Your goal: Transcribe the records word for word. Leave every picture out.

Supplied data:
========
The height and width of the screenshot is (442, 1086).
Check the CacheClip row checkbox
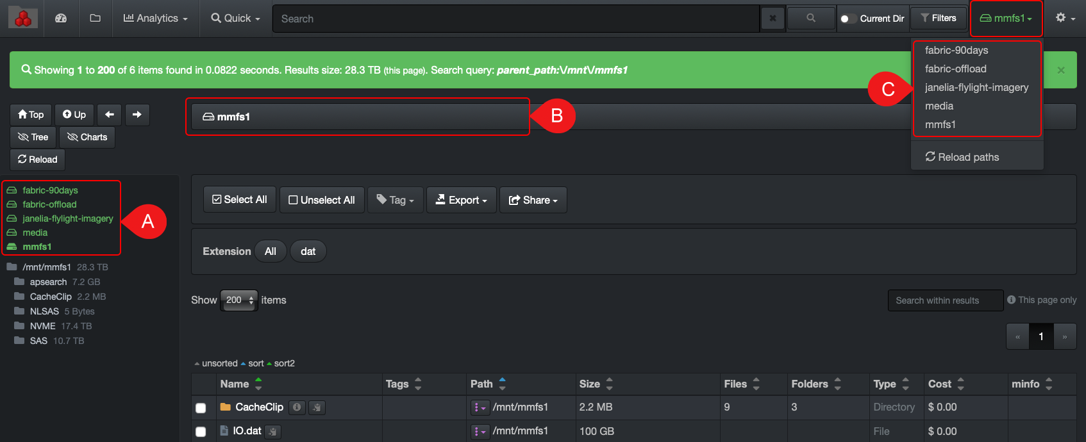coord(201,408)
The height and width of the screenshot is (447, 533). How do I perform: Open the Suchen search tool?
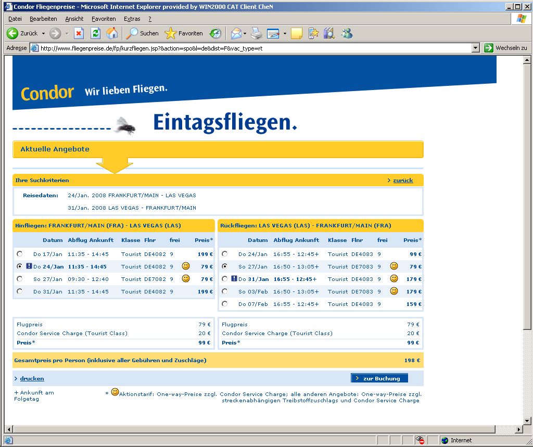(x=143, y=33)
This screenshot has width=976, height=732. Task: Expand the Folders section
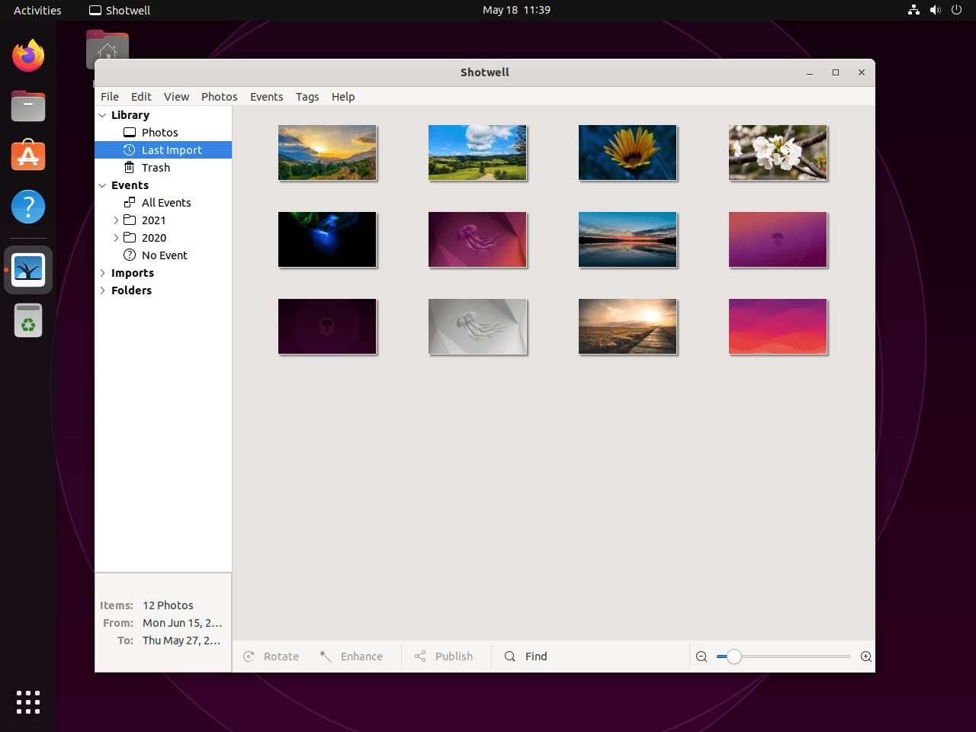pyautogui.click(x=103, y=291)
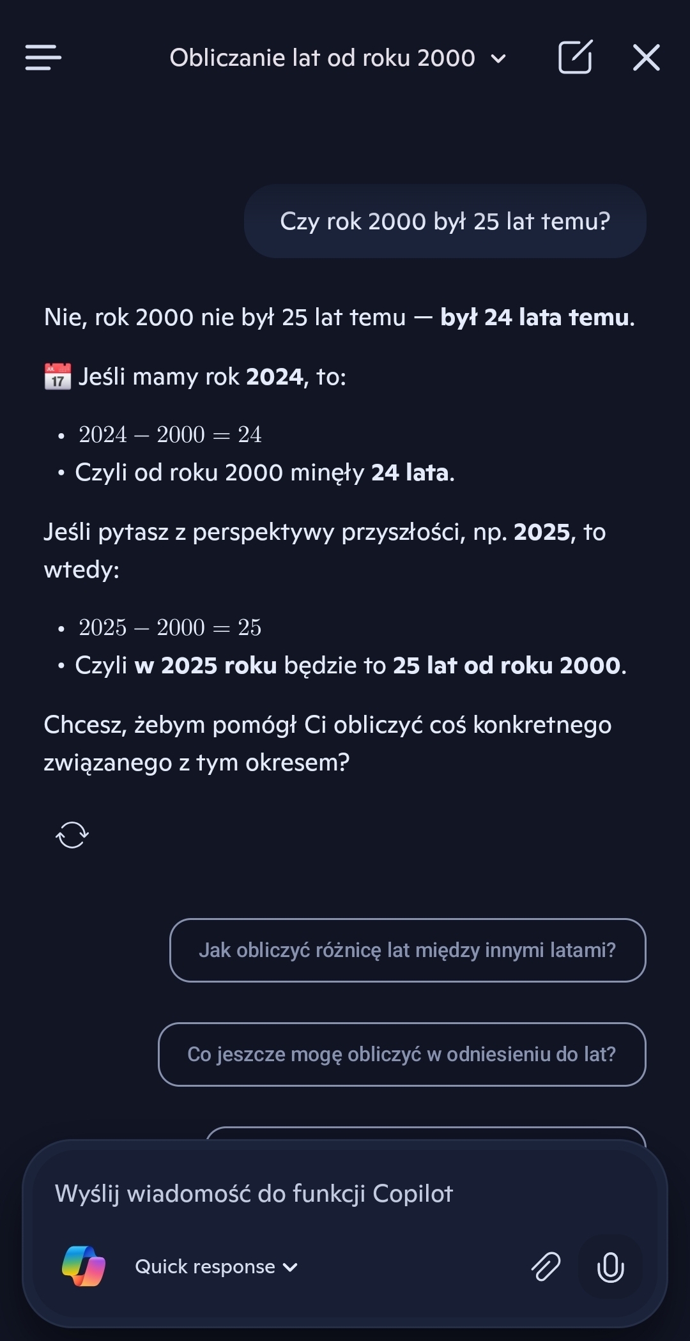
========
Result of this exercise:
The height and width of the screenshot is (442, 1086).
Check the CacheClip row checkbox
coord(201,408)
The height and width of the screenshot is (447, 533). How do I perform: Open the Suchen search tool?
(x=143, y=33)
This screenshot has width=976, height=732. Task: Expand the Folders section
pyautogui.click(x=103, y=291)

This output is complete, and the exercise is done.